Une timide invitation, presque une excuse. Maladroitement tracée au marqueur noir sur un  bout de carton gris. Josh dépose délicatement la petite pancarte sur le velours de l’étui posé à ses pieds. Dans sa main gauche, un violon: sorte de petite guitare qui produit un son strident comme la voie d’une collégienne sur les coups de 17h. Dans la droite, un archer: touffe de poils, tendue comme un trader à l’ouverture de la Bourse, qui permet de faire couiner la collégienne. Ladite collégienne s’appelle Gibbie. C’est le petit nom que lui a donné Josh.

Casquette enfoncée jusqu’aux oreilles. C’est déjà suffisamment humiliant, autant la jouer profil bas et planquer maladroitement sa tronche de miséreux mélomane. Puis il coince Gibbie l’ado entre sa joue et son épaule. Craquements de doigts. Toussotement. Et la collégienne se met à couiner, chatouillée par Josh.

Il pourrait jouer du François Feldman. Ou du Catherine Lara. Ou bien une valse mélancolique pour titiller le grelot des donzelles en mal d’amour.

Non.

Josh plonge dans l’abîme. Il n’est pas question de technique, de partoche bien sentie ou de mélodie bien chaloupée. Pour caresser le Beau du bout des doigts, il faut simplement se jeter dans le vide. Josh enchaîne six pièces de Bach. Six putains de perles qui ont traversé les siècles. Des trucs puissants à en faire chialer Casimir sur son île aux mouflets. N’importe quel bisounours se mettrait une bastos au fond de la gorge après ce genre de musique. Des mélodies complexes. Et pourtant si purs, si limpides. Pondues il y a trois cents ans par un chevelu gras comme une oie, coiffé comme une drôle de dame. Johann Sebastian.

Et, dans cette station de métro de Washington DC, en ce rude matin de janvier, aux heures les plus parfumées, les deux mille péquenauds qui défilent se contrefoutent éperdument des couinements de princesse de Gibbie. Tout le monde s’en cogne. On est lundi matin, il caille, la semaine s’annonce merdique. Alors un gringalet qui se prend pour André Rieu à l’entrée du métro, c’est le genre de scène aussi marquante qu’un chewing gum qui fait un tour de grand huit accroché à une semelle de Nike Air.

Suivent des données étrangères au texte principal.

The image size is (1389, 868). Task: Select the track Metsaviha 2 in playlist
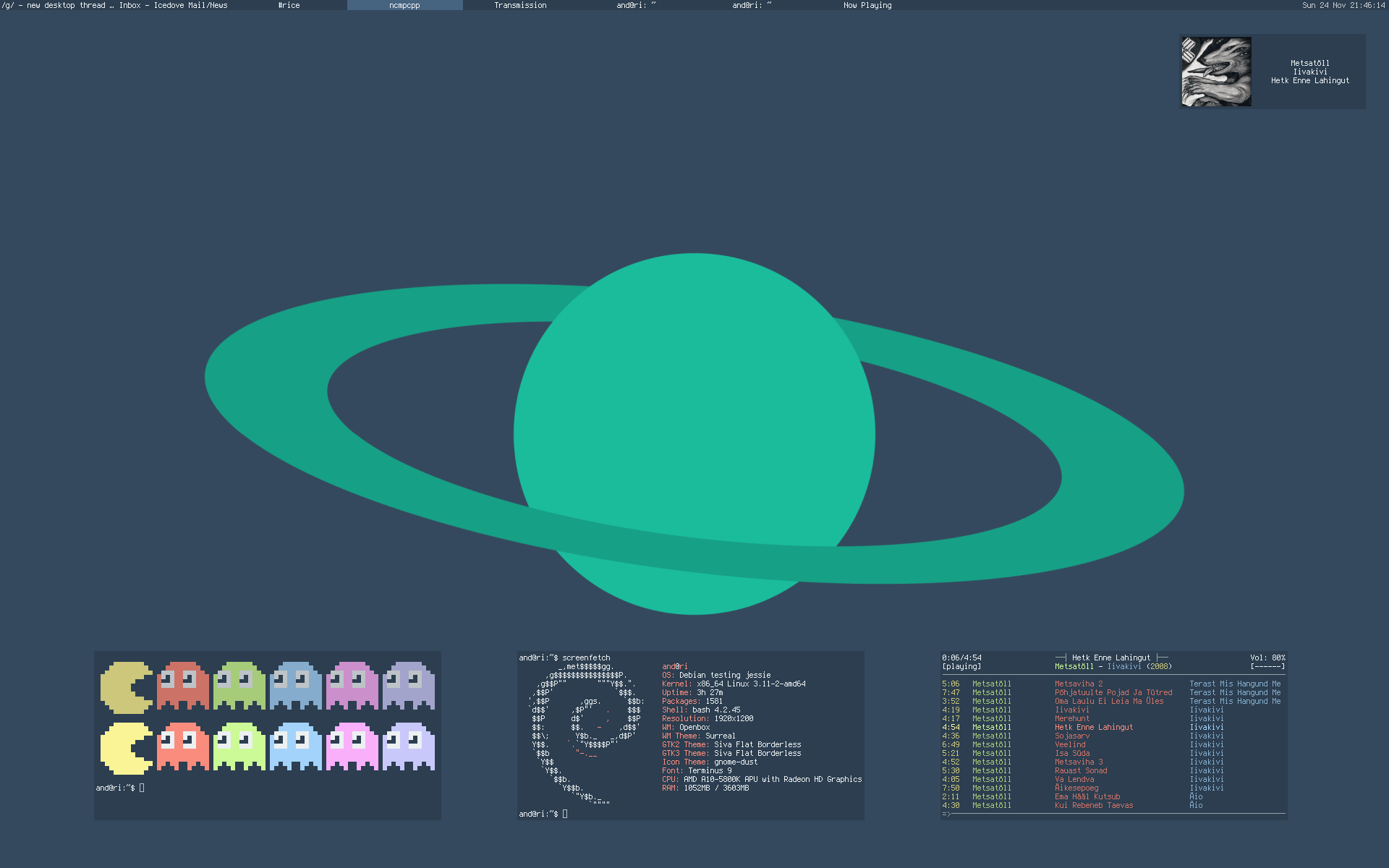tap(1078, 684)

Quarante-cinq minutes de champagne musical. Entre chaque pièce, un léger temps de pause. Le temps de reprendre son souffle après le saut dans le vide. Et un bide intersidéral. Pas un hochement de tête. Ni même un battement de cil. Un applaudissement est tout simplement utopique. Quelques rares badauds traînent la patte quelques minutes devant Josh. Des chômeurs pour la plupart. Qui lâchent la piècette de courtoisie.

Le vrai nom de Gibbie est Gibson ex-Huberman, un Stradivarius acheté 3,5 millions de dollars quelques années plus tôt par Josh. Qui, lui, s’appelle Joshua Bell, violoniste à la renommée internationale dans les milieux autorisés. Quarante-huit heures plus tôt, Mr Bell a joué à guichet fermé dans un théâtre de Boston. Théâtre où des pingouins amateurs de grincements viennent se palucher en écoutant les papouilles stridentes de Josh et Gibbie. Aux bras des pingouins, des tulipes fardées à la gouache. Pour poser un cul en bout de rangée du théâtre, il fallait débourser 100 biftons US minimum.

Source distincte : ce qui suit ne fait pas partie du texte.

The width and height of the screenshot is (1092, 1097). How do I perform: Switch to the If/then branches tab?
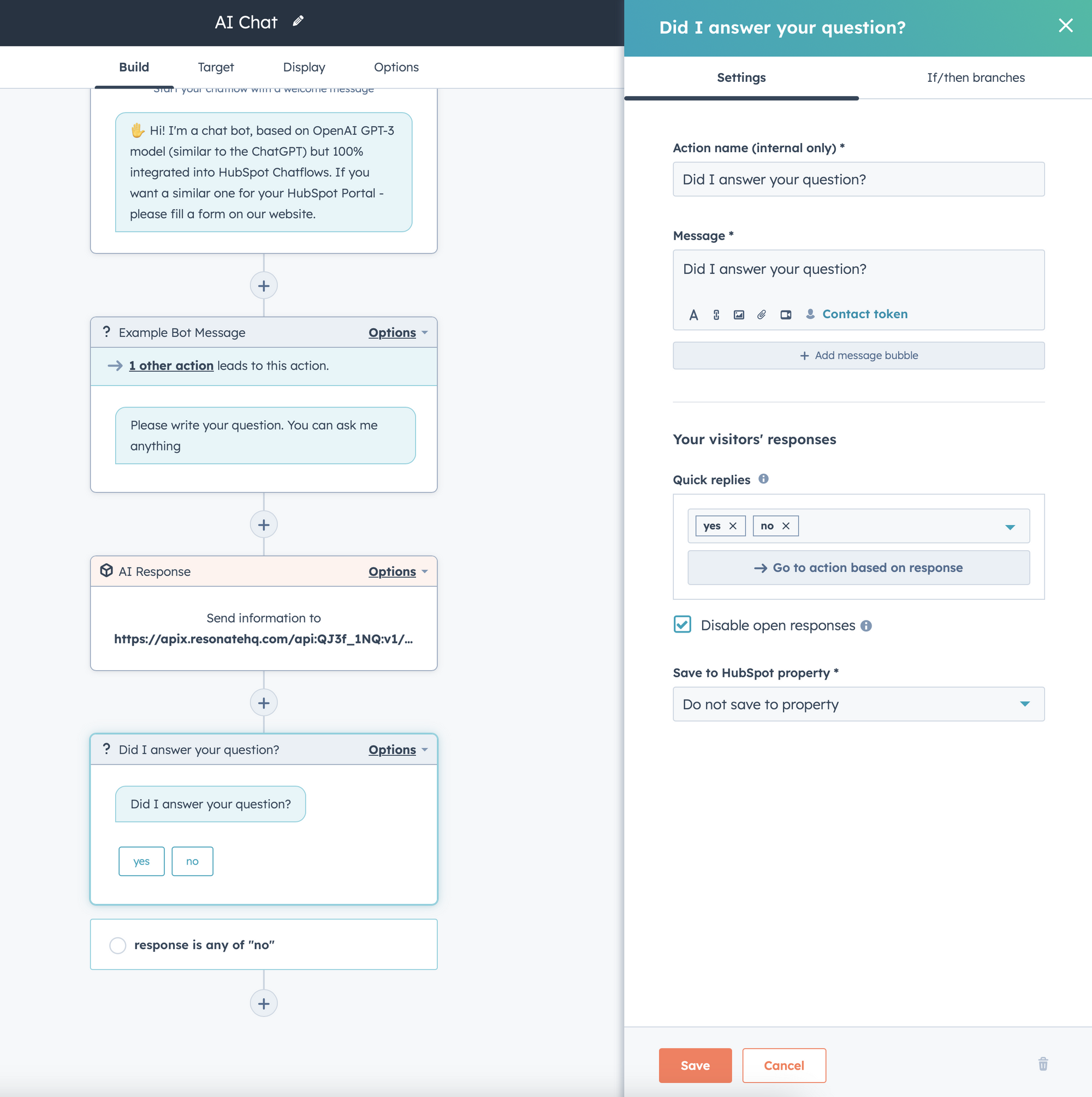[x=976, y=77]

En 45 minutes, Mr Bell a encaissé la coquette somme de 32 dollars. Dont 20 refilées par sa dernière auditrice, la seule à l’avoir reconnue.

Pearls before breakfast, l’article complet de Gene Weingarten, relatant l’expérience. Publié dans le Washington Post en avril 2007. Et qui a valu à son auteur le prix Pulitzer.